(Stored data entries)
——

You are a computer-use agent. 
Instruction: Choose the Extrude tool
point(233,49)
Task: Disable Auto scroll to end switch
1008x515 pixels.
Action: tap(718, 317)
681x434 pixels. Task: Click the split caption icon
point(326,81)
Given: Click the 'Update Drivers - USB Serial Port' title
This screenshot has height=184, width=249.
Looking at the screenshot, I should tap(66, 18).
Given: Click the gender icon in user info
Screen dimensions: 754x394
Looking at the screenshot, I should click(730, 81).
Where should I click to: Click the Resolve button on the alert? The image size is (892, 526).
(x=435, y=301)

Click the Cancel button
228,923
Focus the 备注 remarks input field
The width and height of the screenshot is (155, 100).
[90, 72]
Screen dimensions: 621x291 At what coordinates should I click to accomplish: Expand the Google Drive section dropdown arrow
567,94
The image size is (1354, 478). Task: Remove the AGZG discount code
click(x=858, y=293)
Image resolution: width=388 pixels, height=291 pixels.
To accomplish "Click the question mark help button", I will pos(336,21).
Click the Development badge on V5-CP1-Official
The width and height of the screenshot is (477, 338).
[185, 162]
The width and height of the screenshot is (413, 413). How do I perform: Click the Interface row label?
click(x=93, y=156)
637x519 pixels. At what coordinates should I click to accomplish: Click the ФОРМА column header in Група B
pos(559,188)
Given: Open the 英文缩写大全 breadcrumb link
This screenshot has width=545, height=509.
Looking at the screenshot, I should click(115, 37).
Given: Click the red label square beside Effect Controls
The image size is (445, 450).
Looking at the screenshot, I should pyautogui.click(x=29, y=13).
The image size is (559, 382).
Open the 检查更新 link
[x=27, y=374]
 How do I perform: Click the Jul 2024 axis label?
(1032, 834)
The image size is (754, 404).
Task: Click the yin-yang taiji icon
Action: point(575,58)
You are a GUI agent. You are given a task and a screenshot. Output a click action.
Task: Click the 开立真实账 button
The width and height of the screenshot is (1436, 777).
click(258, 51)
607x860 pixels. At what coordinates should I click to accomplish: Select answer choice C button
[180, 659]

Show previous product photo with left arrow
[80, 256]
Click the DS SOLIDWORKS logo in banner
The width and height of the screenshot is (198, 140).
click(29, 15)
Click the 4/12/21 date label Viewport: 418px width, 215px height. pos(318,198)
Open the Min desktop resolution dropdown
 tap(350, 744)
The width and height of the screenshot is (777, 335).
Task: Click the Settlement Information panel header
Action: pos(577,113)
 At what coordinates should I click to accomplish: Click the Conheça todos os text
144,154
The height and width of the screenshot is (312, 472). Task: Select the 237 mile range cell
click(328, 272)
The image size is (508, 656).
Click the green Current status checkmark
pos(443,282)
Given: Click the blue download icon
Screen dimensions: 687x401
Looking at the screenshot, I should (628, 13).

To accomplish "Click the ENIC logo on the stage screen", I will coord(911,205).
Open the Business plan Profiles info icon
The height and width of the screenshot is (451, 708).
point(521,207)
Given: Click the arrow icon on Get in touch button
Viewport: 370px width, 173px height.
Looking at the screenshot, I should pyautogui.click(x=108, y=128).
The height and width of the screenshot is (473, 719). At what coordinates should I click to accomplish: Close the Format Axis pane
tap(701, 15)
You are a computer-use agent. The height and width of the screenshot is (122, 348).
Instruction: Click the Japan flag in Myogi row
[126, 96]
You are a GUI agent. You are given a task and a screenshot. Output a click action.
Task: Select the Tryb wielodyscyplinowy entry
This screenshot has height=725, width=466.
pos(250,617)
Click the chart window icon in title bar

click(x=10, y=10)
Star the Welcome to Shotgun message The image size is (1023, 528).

——

[What is needed] Keeping every word as it is, repeat all of the records.

[Answer section]
You are a computer-use agent. 
Instruction: Choose the Extrude tool
point(233,49)
Task: Disable Auto scroll to end switch
1008x515 pixels.
Action: tap(718, 317)
681x434 pixels. Task: Click the split caption icon
point(326,81)
Given: Click the 'Update Drivers - USB Serial Port' title
This screenshot has height=184, width=249.
Looking at the screenshot, I should tap(66, 18).
Given: Click the gender icon in user info
Screen dimensions: 754x394
Looking at the screenshot, I should click(730, 81).
Where should I click to: Click the Resolve button on the alert? The image size is (892, 526).
(x=435, y=301)

Click the Cancel button
228,923
Focus the 备注 remarks input field
The width and height of the screenshot is (155, 100).
[90, 72]
Screen dimensions: 621x291 At what coordinates should I click to accomplish: Expand the Google Drive section dropdown arrow
567,94
The image size is (1354, 478). Task: Remove the AGZG discount code
click(x=858, y=293)
Image resolution: width=388 pixels, height=291 pixels.
To accomplish "Click the question mark help button", I will pos(336,21).
Click the Development badge on V5-CP1-Official
The width and height of the screenshot is (477, 338).
[185, 162]
The width and height of the screenshot is (413, 413). How do I perform: Click the Interface row label?
click(x=93, y=156)
637x519 pixels. At what coordinates should I click to accomplish: Click the ФОРМА column header in Група B
pos(559,188)
Given: Open the 英文缩写大全 breadcrumb link
This screenshot has width=545, height=509.
Looking at the screenshot, I should click(115, 37).
Given: Click the red label square beside Effect Controls
The image size is (445, 450).
Looking at the screenshot, I should pyautogui.click(x=29, y=13).
The image size is (559, 382).
Open the 检查更新 link
[x=27, y=374]
 How do I perform: Click the Jul 2024 axis label?
(1032, 834)
The image size is (754, 404).
Task: Click the yin-yang taiji icon
Action: point(575,58)
You are a GUI agent. You are given a task and a screenshot. Output a click action.
Task: Click the 开立真实账 button
The width and height of the screenshot is (1436, 777).
click(258, 51)
607x860 pixels. At what coordinates should I click to accomplish: Select answer choice C button
[180, 659]

Show previous product photo with left arrow
[80, 256]
Click the DS SOLIDWORKS logo in banner
The width and height of the screenshot is (198, 140).
click(29, 15)
Click the 4/12/21 date label Viewport: 418px width, 215px height. pos(318,198)
Open the Min desktop resolution dropdown
 tap(350, 744)
The width and height of the screenshot is (777, 335).
Task: Click the Settlement Information panel header
Action: pos(577,113)
 At what coordinates should I click to accomplish: Click the Conheça todos os text
144,154
The height and width of the screenshot is (312, 472). Task: Select the 237 mile range cell
click(328, 272)
The image size is (508, 656).
Click the green Current status checkmark
pos(443,282)
Given: Click the blue download icon
Screen dimensions: 687x401
Looking at the screenshot, I should (628, 13).

To accomplish "Click the ENIC logo on the stage screen", I will coord(911,205).
Open the Business plan Profiles info icon
The height and width of the screenshot is (451, 708).
point(521,207)
Given: Click the arrow icon on Get in touch button
Viewport: 370px width, 173px height.
Looking at the screenshot, I should pyautogui.click(x=108, y=128).
The height and width of the screenshot is (473, 719). At what coordinates should I click to accomplish: Close the Format Axis pane
tap(701, 15)
You are a computer-use agent. The height and width of the screenshot is (122, 348).
Instruction: Click the Japan flag in Myogi row
[126, 96]
You are a GUI agent. You are given a task and a screenshot. Output a click action.
Task: Select the Tryb wielodyscyplinowy entry
This screenshot has height=725, width=466.
pos(250,617)
Click the chart window icon in title bar

click(x=10, y=10)
Star the Welcome to Shotgun message The image size is (1023, 528).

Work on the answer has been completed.